(Text shown):

Adult Pneumococcal Vaccinations

By Julie Wiekamp, MPAS, PA-C

Much confusion exists surrounding the adult pneumococcal vaccines. Currently, there are two types of pneumococcal vaccines on the market and both are quite good at preventing one of the most common types of bacterial pneumonia. The CDC recommends all adults over the age of 65 receive both vaccines, while adults with other medical conditions may receive the vaccinations earlier.

Pneumonia is inflammation or infection of the lungs. It is caused by many types of viruses and bacteria. Symptoms include fever, chills, fatigue, productive cough and shortness of breath. Patients may even become nauseated or wheezy. If taken, chest xrays will often show consolidation or infiltrates. Treatment depends on the type of virus or bacteria causing the pneumonia, as well as the general health of the patient. Sometimes, patients may need to be hospitalized to clear the infection.

The pneumococcal vaccinations specifically provide immunity against certain strains of the Streptococcus pneumoniae bacteria. Streptococcus pneumoniae causes pneumonia, sinus infections, ear infections and meningitis. The pneumococcal vaccinations do NOT provide immunity against viral pneumonias or pneumonias cauesd by other types of bacteria.

Two types of pneumococcal vaccines are currently available. Pneumococcal polysaccharide vaccine(Pneumovax 23) and pneumococcal conjugate vaccine(Prevnar 13) are both given to adults. Pneumovax 23 protects against 23 different types of Streptococcal pneumoniae bacteria. It is not effective for children. Prevnar 13 is given to both children and adults and provides excellent immunity.

The CDC recommends all adults over the age of 65 receive the Prevnar 13 vaccination, as well as the Pneumovax vaccination. Adults ages 19-64 may receive 1 dose of Pneumovax before age 65 if they have chronic heart disease, lung disease, diabetes or smoke cigarettes. Immunocompromised individuals ages 19-64 are also eligible for both Prevnar 13 and Pneumovax. Many adults will require a booster.

The vaccines are quite effective at preventing pneumococcal pneumonia. However, many eligible adults are simply not receiving their vaccines! Talk with your provider about your vaccination status!

(Supplied entries):
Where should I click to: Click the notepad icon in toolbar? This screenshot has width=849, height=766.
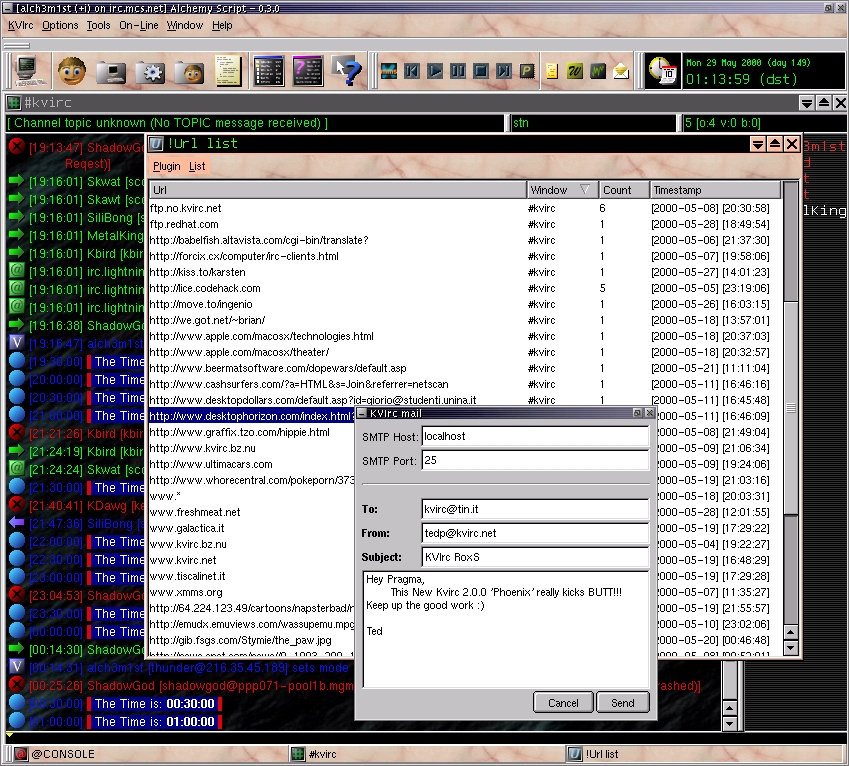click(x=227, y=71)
* * *
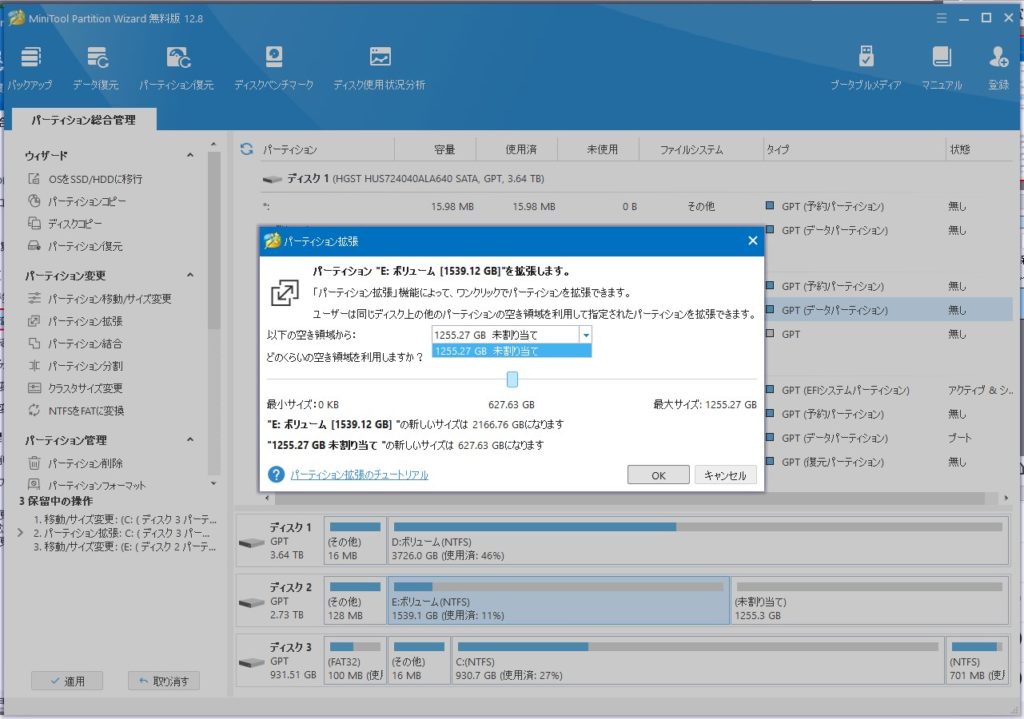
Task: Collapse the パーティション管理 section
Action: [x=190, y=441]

(What to do):
- a) In the text on adult pneumococcal vaccines, how many types of Streptococcus pneumoniae bacteria does Pneumovax 23 protect against?
- b) Write out the part of the pneumococcal vaccine text that opens with the words containing "Much confusion exists" and closes with "the vaccinations earlier.".

(Answer section):
- a) 23 different types

- b)
Much confusion exists surrounding the adult pneumococcal vaccines. Currently, there are two types of pneumococcal vaccines on the market and both are quite good at preventing one of the most common types of bacterial pneumonia. The CDC recommends all adults over the age of 65 receive both vaccines, while adults with other medical conditions may receive the vaccinations earlier.